翌日

 修学旅行の翌日。皐月と夜空はいつかと同じように、早朝の教室でしゃべっていた。

 いつかと違うのは内容が修学旅行の思い出話な点だろうか。

 「楽しかったねえ」

 「皐月が恵奈に怒鳴り散らしたときはどうしようかと思ったわ」

 「ご、ごめん」

 「いいのよ、ちゃんと謝って和解したもの」

 皐月が照れたように笑い、夜空は穏やかに微笑んだ。夜空は最近、穏やかな顔をしていることが多い。前のような無表情とは大違いだ。クラスの一体何人がそのことに気がついているだろうか。

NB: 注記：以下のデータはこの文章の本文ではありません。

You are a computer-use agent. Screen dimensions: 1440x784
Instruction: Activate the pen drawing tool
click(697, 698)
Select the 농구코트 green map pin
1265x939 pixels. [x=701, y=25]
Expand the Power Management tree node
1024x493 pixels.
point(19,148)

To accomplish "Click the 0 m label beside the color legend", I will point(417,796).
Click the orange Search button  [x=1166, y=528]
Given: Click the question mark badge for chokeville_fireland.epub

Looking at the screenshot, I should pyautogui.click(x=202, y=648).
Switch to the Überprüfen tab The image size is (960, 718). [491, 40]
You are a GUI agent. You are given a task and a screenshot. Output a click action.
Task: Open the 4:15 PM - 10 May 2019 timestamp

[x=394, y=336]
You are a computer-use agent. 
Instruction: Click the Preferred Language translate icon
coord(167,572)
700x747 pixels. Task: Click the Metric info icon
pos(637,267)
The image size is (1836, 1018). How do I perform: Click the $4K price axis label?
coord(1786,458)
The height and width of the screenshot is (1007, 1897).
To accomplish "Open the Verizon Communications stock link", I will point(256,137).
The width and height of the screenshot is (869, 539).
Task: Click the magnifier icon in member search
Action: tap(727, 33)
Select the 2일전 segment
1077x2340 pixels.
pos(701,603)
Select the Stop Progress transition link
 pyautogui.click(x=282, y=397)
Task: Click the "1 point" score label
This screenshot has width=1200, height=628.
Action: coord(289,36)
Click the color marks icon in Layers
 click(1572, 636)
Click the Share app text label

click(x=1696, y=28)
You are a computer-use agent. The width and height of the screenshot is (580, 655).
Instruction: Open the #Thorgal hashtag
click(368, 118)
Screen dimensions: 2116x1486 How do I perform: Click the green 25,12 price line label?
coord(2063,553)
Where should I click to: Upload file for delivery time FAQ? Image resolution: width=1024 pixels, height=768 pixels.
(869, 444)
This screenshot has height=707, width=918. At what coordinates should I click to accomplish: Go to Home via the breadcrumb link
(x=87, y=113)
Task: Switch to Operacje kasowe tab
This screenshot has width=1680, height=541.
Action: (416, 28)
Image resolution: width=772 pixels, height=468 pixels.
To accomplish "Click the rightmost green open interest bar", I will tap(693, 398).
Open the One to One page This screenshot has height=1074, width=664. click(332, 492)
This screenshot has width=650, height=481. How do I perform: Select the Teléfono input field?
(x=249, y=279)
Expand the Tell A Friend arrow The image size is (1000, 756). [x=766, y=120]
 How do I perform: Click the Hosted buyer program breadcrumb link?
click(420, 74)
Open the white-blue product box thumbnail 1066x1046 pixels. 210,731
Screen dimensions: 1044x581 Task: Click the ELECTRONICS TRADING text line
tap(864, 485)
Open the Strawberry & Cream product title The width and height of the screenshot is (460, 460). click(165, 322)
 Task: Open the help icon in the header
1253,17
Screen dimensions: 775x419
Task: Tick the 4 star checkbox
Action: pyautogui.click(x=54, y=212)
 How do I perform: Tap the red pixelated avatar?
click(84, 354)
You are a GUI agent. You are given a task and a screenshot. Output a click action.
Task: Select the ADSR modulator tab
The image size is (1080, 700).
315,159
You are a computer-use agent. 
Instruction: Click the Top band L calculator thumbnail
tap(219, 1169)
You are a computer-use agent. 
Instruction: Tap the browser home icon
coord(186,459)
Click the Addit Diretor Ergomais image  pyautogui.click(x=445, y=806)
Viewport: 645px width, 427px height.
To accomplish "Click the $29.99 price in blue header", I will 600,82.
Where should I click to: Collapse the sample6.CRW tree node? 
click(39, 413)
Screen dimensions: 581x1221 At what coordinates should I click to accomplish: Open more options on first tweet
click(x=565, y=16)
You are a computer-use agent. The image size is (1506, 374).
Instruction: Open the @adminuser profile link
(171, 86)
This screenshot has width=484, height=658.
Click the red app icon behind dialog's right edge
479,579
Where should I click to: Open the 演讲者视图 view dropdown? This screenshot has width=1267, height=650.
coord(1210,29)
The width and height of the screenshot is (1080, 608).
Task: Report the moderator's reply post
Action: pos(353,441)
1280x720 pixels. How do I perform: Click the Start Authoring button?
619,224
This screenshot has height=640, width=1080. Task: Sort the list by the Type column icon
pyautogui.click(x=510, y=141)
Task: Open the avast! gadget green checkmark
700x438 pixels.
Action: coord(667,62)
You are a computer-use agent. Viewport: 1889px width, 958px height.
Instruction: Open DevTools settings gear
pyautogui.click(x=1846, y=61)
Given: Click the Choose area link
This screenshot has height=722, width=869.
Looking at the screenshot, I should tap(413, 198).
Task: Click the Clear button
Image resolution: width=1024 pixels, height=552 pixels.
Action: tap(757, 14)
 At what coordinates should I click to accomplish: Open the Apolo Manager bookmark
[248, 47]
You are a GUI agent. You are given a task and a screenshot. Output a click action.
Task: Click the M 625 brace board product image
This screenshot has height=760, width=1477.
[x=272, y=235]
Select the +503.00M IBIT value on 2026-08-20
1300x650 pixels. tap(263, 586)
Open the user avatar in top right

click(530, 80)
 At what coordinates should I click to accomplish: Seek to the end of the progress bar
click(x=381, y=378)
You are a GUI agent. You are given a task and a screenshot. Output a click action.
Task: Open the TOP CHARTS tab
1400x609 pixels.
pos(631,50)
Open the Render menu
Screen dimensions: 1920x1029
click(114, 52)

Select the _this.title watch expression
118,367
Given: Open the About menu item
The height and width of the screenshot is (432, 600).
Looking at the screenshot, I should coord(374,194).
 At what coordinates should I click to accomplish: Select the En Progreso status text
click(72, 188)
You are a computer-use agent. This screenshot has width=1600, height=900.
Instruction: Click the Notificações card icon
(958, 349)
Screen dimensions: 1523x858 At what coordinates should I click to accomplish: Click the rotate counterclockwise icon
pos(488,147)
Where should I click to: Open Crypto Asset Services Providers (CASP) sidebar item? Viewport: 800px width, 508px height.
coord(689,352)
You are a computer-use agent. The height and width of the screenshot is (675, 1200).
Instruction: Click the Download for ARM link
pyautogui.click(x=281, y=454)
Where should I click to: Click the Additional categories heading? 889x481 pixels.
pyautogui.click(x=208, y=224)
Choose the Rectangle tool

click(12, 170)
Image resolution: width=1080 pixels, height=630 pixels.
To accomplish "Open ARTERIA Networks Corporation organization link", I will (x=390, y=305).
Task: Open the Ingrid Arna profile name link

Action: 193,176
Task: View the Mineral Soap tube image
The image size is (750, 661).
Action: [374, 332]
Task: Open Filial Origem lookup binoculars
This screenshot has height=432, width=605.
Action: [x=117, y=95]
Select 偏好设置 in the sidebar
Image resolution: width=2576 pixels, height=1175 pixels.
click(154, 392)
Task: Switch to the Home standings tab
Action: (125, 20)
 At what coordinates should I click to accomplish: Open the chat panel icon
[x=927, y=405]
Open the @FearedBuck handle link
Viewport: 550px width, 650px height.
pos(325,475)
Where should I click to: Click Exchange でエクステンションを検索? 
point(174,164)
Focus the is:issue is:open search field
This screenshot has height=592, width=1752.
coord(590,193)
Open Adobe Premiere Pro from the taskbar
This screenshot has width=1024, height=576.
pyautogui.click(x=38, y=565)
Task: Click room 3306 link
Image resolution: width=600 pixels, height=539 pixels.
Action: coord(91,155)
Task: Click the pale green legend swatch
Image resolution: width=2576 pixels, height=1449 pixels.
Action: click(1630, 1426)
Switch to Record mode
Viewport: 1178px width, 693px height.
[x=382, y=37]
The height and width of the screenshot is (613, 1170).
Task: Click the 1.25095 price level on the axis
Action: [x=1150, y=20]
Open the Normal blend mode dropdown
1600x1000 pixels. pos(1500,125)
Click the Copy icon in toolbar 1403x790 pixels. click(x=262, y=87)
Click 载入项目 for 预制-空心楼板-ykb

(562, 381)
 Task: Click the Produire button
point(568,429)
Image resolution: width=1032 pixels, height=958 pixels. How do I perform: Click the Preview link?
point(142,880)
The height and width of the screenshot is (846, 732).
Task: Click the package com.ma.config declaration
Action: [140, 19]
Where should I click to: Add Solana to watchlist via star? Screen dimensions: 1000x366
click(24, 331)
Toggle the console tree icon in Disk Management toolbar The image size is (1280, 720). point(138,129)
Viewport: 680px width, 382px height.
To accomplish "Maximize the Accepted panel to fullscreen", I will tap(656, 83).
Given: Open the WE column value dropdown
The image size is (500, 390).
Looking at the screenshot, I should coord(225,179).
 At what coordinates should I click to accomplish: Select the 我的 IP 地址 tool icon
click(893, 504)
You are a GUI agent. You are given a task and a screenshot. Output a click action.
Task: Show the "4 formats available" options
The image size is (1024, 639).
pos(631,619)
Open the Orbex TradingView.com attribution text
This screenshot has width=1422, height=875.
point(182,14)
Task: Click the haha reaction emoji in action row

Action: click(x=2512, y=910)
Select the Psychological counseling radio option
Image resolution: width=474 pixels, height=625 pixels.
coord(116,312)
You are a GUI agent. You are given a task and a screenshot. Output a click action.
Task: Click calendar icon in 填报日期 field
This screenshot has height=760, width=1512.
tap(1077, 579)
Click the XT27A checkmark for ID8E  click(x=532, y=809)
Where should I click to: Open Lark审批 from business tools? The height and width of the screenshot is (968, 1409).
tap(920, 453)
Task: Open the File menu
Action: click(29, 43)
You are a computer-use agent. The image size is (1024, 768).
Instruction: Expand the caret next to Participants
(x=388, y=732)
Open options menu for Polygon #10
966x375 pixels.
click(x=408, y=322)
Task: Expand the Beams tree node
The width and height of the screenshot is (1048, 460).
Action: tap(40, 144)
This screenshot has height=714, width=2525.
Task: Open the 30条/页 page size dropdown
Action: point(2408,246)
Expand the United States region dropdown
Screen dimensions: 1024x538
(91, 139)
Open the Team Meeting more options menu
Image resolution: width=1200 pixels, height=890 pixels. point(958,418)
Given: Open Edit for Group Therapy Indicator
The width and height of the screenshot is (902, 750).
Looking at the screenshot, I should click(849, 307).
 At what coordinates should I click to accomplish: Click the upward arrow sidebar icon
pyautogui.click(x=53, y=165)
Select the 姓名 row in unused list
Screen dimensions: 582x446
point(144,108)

 そのことを思うと皐月は一人勝ちしたような、もったいないような複雑な気持ちになる。独り占めできるのは嬉しいけど、もっとたくさんの人が夜空の良さに気がついてくれたらいいな。そう思うのだ。

 その時、教室の扉が音を立てて空いた。

 二人がびっくりしてそちらを向くと、恵奈がずかずかと教室に入ってくる。

 「おはよう」

 「早いのね」

 「言いたいことがあって」

 恵奈は真面目な顔で二人の前に立つ。皐月と夜空も真面目な顔で首肯した。

 「あのね、えっと、その」

 「ゆっくりでいいよ」

 「駄目、ちゃんと言う。あのね、二人と友達でいたいな」

 「……」

 「簡単に前いたグループを見捨てたりはしないけど、それでも、夜空と皐月と一緒にいたい。どうかな」

 「……」

 「だ、だめ?」

 皐月と夜空は顔を見合わせた。恵奈は不安そうに二人の様子をうかがう。

 「はは」

 「ふふ」

 「え」

 「「いいよ!」」

 恵奈は目を丸くした。その表情を見て二人は声を上げて笑う。

 「恵奈はわたしたちの友達だ」

 「そうね。友達が一緒に過ごすなんて当たり前じゃない」

 「だから、いいよ。一緒にお昼食べよう。一緒に遊びに行こう」

 「でもべったりはしないわよ。そんなの面倒だもの」

 くすりと釘を刺す夜空に、恵奈は焦ったような顔をする。

 「もうしないし! 友達って、いつでもどこでもべったりなものじゃないってこと、二人はそう考えてるってこと、わかったから」

 「なら大丈夫」

 「よろしくね」

 「うん!」

 「とりあえずカバン置いておいでよ」

 「わかった。すぐ戻るから」

 恵奈は自席に向かってぱたぱたと走っていった。きっと本当にすぐに戻ってくるだろう。

 空は夏より少し高くなっていた。雲は薄く、風はわずかに冷たさをはらんでいる。いずれ日差しにも冷たさが交じるだろう。だとしたら、次は三人でなにをしようか。皐月はにんまりと笑った。